### Exercise goal:
If an entry holds a picture, leave the picture out and copy the rest exactly.

### Data under study:
-- Opening Marker --
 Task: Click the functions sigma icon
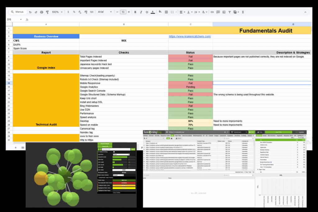click(x=243, y=12)
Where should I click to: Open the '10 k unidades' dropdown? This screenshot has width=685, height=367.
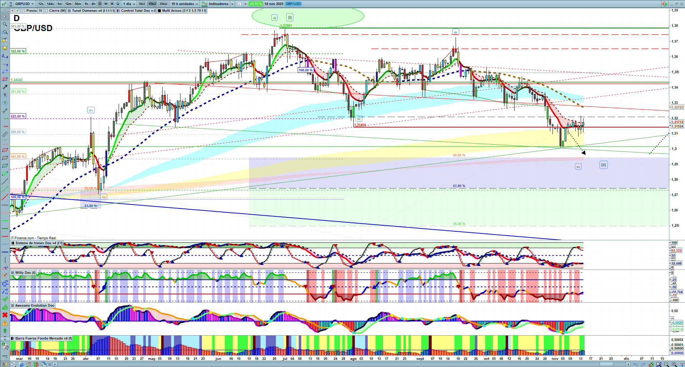click(184, 4)
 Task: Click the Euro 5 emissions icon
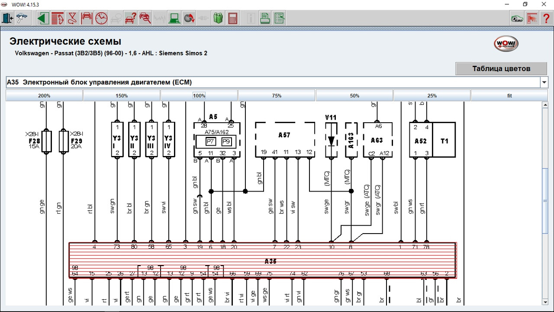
-- Closing Marker --
### Task output:
 Task: Click the functions sigma icon
click(x=243, y=12)
Where should I click to: Open the '10 k unidades' dropdown? This screenshot has width=685, height=367.
click(184, 4)
 Task: Click the Euro 5 emissions icon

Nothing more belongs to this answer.